Your Build is Code, and Other Obvious Facts.
Yep, you read it right. Your continuous delivery pipeline is code, and needs to be tested. You’re probably thinking to yourself, “Wow, Nick. Thanks for enlightening us with your vast wisdom.” I know how you developer types are, full of nothing but sarcasm and logic. But maybe it’s not as obvious as you think.
I’ve been there. You are working hard on a super automated pipeline, you’re running tests, you’re moving binaries. Life is good. But then you have to deploy to the next environment… you have to use the official change management (CM) process, and it lives entirely outside your pipeline. No worries though, you’re a smart developer, and you planned for this. You’ve already built some deployment artifacts inside the pipeline, and pushed them to your artifact repository.
I’ll lay it out for you…
Let’s say hypothetically you’re deploying an ASP.net web application. For those who don’t know, a typical workflow for doing this would involve building some binaries (DLLs), copying them to the webserver, and updating a configuration file before starting it up. Maybe you’ve written a powershell script to do this, and used it in your build. You’ve taken all of the binaries you need to deploy and stuck them into a zip archive in your artifact repository to send through your CM process. You’ve deployed this application multiple times in the past, without a single issue. You expect the same this time… Your pipeline performed flawlessly, all of your binaries are built, your tests passed in the test environment, and you’re ready to send it to prod. You fill out the paperwork, and point your CM to the zip archive in the repository. They say it deployed successfully, but something isn’t working.
So what happened?
How is this possible? Your build succeeded, your tests are all green, and your website in the test environment looks perfect. This happened because you had a break in the process. Your deployment to your test environment was tested, and it worked properly. But when you look in the zip file that was created, and the contents aren’t correct. There’s an extra directory inside, your coworker had to make a change the other day and move some files. When she committed her changes, the build pipeline failed during the deployment, because the tests started failing. Because of this, she adjusted the pipeline to properly deploy to the test environment.
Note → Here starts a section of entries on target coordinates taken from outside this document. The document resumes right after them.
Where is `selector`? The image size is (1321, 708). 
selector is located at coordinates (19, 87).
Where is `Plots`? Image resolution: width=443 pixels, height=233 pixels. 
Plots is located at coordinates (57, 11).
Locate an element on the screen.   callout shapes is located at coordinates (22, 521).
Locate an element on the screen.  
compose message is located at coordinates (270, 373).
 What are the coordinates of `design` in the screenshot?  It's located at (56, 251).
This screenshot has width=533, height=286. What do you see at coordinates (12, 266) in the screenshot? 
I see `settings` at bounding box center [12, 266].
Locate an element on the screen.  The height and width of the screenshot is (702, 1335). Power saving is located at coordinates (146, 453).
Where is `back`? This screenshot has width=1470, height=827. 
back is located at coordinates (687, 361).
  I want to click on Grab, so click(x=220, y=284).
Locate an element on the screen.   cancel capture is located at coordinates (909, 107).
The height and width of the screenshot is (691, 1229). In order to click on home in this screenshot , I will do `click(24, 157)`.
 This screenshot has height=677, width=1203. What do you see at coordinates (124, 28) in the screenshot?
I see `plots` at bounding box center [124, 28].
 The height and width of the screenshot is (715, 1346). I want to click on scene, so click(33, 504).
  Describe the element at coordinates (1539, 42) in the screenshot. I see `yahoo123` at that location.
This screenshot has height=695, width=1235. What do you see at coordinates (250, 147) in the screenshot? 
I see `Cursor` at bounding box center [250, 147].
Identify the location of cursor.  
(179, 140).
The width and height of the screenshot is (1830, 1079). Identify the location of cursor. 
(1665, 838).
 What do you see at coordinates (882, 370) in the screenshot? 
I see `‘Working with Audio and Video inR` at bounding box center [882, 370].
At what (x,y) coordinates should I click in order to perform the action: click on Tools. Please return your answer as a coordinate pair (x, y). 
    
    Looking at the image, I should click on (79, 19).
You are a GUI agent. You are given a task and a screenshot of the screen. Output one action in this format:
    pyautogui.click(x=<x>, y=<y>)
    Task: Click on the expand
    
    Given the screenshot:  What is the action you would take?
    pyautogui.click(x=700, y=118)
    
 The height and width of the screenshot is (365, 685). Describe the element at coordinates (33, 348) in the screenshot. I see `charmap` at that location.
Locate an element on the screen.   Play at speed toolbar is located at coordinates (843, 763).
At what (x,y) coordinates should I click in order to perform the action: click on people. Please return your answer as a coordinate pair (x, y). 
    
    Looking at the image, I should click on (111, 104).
Unfortunately, she didn’t realize there was a zip file being created separately, and didn’t make any adjustments to account for the new folder.
And what’s the fix?
An obvious answer would be that you need to deploy consistently to all of your environments. You did actually test your deployment, but then you abandoned your tried and true pipeline when you had to deploy through the CM process. Consistently deploying is great, but that’s not all that could be done here, and in some companies, it’s not even possible (it should be, you should fight for that). Another simple thing you could do to help combat the issues encountered here, would be to deploy the actual artifact you create for the CM process. Instead of copying the binaries and creating a zip archive separately… deploy the zip archive in your pipeline. This will test the actual artifact. Sure, it’s not perfect… and things can go wrong still. But let’s be honest, if you have to break your process to deploy your stuff manually through your CM process, you’re living in a broken world anyways.
Like I said in the title, your build is code. These things are important tools in your process, and they should be treated as such. Your build configuration should be checked in along side the code it builds, and changes to it should be scrutinized just like any other change. Ensure that the artifacts you create and test in your pipeline are actually the same as what you’re deploying to production.